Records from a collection
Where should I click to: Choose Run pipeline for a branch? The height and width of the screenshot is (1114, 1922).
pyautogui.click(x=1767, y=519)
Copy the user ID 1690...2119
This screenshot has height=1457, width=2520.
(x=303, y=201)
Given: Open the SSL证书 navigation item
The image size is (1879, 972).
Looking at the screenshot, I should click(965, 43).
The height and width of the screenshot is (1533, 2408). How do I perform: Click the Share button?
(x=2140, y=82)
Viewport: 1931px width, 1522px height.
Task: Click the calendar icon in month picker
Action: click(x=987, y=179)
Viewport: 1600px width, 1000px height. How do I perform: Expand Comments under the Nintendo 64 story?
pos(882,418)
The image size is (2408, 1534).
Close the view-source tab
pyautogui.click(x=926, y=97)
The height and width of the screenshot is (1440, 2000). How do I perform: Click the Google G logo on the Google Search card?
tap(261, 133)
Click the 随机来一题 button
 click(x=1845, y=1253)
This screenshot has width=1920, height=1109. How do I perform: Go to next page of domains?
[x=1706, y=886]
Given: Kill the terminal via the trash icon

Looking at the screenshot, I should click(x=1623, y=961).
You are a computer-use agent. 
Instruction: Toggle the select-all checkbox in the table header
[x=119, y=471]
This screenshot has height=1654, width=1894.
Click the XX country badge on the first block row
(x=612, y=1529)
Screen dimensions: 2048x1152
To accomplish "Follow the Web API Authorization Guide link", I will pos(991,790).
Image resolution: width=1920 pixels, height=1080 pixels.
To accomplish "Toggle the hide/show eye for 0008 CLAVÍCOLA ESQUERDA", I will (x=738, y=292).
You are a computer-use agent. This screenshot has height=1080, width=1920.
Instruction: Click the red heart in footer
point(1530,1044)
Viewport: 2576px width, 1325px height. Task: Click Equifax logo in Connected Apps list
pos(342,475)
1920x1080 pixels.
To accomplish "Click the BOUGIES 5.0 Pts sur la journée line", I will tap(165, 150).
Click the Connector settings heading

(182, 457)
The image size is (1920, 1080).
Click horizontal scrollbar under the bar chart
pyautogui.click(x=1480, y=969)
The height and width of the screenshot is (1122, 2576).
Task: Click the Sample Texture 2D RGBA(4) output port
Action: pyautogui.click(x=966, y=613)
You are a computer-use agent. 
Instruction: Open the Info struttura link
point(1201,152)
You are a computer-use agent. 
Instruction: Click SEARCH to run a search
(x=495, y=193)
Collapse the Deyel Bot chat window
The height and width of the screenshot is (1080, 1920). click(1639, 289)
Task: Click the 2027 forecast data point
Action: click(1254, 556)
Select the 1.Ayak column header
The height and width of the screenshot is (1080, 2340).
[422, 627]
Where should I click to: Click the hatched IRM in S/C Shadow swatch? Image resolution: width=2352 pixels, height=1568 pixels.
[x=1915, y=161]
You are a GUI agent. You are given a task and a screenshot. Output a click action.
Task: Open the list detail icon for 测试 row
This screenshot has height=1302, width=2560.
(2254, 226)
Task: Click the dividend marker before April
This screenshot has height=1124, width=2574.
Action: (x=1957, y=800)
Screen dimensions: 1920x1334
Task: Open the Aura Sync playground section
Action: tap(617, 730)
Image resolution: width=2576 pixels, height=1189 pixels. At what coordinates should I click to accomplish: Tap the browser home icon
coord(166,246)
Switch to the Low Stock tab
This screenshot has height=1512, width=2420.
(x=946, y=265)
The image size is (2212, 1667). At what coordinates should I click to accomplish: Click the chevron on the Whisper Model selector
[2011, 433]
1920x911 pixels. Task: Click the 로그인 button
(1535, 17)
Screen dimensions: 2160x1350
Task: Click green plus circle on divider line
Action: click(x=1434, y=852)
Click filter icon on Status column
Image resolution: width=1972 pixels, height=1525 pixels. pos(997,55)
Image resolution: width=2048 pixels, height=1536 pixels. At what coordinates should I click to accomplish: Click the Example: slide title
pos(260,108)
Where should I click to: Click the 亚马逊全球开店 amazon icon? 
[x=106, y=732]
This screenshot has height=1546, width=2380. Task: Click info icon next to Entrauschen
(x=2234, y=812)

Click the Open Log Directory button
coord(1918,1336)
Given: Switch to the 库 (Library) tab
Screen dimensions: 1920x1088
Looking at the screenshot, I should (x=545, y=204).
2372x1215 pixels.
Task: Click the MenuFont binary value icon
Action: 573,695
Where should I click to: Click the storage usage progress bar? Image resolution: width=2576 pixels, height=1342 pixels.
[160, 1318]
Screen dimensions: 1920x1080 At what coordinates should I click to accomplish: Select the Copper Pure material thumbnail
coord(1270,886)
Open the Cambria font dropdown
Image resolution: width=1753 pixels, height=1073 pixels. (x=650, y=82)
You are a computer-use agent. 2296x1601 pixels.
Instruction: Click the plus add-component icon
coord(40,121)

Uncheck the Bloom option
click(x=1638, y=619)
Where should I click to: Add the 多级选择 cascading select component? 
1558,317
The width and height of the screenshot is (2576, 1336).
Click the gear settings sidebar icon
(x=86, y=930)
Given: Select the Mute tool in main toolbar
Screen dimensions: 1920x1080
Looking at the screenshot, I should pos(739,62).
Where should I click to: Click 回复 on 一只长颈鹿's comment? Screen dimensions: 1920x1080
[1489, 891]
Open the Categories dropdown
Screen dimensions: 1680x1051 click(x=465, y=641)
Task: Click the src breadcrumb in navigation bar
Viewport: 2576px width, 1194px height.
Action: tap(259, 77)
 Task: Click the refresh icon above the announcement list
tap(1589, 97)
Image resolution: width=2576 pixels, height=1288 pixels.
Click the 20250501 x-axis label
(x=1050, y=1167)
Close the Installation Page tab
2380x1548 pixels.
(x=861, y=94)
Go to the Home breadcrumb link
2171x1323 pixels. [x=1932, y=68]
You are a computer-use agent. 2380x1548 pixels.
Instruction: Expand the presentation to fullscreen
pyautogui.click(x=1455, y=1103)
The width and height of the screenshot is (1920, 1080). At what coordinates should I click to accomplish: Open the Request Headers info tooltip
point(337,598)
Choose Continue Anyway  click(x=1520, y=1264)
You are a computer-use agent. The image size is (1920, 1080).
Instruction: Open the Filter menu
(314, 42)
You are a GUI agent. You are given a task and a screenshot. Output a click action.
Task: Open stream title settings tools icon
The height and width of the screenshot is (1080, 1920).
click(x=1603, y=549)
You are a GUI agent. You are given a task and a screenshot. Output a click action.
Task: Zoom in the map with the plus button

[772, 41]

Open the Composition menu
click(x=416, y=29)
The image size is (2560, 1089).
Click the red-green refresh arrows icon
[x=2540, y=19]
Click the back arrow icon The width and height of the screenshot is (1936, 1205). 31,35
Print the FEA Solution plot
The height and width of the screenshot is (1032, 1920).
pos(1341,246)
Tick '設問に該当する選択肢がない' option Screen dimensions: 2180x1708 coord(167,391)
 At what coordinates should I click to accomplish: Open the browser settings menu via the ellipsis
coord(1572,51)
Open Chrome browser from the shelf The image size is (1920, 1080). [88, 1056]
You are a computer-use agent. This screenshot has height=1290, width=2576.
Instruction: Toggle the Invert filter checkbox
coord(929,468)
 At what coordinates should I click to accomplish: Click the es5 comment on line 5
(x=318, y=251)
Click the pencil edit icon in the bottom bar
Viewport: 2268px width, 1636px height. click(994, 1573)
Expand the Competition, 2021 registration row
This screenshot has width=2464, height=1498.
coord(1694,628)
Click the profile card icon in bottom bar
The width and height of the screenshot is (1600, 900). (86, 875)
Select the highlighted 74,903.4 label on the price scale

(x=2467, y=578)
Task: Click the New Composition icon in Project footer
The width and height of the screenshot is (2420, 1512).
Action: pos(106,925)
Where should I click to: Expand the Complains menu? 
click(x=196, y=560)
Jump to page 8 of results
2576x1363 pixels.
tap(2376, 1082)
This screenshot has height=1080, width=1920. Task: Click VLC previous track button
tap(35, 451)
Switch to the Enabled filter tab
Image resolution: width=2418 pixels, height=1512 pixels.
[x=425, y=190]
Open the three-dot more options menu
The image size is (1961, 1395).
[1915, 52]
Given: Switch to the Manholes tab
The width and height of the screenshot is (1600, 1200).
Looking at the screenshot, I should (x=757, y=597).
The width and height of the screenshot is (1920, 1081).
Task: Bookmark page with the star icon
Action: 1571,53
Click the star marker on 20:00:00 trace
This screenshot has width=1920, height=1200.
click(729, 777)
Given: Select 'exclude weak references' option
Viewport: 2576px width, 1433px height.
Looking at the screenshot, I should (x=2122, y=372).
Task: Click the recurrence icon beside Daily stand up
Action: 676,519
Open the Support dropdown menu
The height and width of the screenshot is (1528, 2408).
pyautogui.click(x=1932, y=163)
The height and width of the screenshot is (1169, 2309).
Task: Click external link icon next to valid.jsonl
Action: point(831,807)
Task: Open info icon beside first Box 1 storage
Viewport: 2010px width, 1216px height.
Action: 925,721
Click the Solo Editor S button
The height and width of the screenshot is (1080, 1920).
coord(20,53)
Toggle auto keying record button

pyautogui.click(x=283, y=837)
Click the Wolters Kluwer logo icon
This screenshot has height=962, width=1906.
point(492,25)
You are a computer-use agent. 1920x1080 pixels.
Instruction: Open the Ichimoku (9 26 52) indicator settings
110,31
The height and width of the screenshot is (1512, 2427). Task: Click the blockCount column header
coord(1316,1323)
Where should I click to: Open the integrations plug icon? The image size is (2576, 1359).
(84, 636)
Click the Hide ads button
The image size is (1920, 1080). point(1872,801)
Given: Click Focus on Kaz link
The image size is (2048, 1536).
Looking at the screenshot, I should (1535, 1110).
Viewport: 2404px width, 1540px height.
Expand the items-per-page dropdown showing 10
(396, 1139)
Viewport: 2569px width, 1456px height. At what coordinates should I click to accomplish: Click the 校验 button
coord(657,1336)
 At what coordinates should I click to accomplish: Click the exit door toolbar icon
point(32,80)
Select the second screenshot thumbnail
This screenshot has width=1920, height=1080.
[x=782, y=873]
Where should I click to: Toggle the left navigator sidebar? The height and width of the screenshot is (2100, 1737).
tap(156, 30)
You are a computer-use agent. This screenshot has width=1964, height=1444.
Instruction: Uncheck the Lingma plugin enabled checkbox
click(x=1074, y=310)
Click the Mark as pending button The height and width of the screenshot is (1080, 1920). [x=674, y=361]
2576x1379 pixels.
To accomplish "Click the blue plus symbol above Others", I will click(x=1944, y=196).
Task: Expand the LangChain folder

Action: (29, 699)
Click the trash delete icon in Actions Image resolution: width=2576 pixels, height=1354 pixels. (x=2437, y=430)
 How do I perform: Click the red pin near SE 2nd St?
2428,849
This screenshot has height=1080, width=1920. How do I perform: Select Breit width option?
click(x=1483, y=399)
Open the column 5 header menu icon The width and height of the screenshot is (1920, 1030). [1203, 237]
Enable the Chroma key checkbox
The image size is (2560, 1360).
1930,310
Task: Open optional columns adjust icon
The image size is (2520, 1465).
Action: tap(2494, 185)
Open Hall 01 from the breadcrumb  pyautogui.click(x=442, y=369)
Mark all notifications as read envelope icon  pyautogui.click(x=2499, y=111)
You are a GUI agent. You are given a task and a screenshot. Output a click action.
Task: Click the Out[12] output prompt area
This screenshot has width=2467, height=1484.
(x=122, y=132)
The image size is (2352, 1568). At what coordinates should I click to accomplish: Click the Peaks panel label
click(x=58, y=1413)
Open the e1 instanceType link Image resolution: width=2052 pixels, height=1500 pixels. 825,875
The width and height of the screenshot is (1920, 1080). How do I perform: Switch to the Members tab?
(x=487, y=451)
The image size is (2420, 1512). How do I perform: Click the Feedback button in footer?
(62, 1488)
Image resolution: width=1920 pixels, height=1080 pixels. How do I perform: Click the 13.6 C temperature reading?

▸ **The task**
Reproduce, character for character, only the lines of the preceding data that start at the line with "This screenshot has height=1302, width=2560." and end at the line with "Given: Switch to the 库 (Library) tab", both included.

▸ **Written answer**
This screenshot has height=1302, width=2560.
(2254, 226)
Task: Click the dividend marker before April
This screenshot has height=1124, width=2574.
Action: (x=1957, y=800)
Screen dimensions: 1920x1334
Task: Open the Aura Sync playground section
Action: tap(617, 730)
Image resolution: width=2576 pixels, height=1189 pixels. At what coordinates should I click to accomplish: Tap the browser home icon
coord(166,246)
Switch to the Low Stock tab
This screenshot has height=1512, width=2420.
(x=946, y=265)
The image size is (2212, 1667). At what coordinates should I click to accomplish: Click the chevron on the Whisper Model selector
[2011, 433]
1920x911 pixels. Task: Click the 로그인 button
(1535, 17)
Screen dimensions: 2160x1350
Task: Click green plus circle on divider line
Action: click(x=1434, y=852)
Click filter icon on Status column
Image resolution: width=1972 pixels, height=1525 pixels. pos(997,55)
Image resolution: width=2048 pixels, height=1536 pixels. At what coordinates should I click to accomplish: Click the Example: slide title
pos(260,108)
Where should I click to: Click the 亚马逊全球开店 amazon icon? 
[x=106, y=732]
This screenshot has height=1546, width=2380. Task: Click info icon next to Entrauschen
(x=2234, y=812)

Click the Open Log Directory button
coord(1918,1336)
Given: Switch to the 库 (Library) tab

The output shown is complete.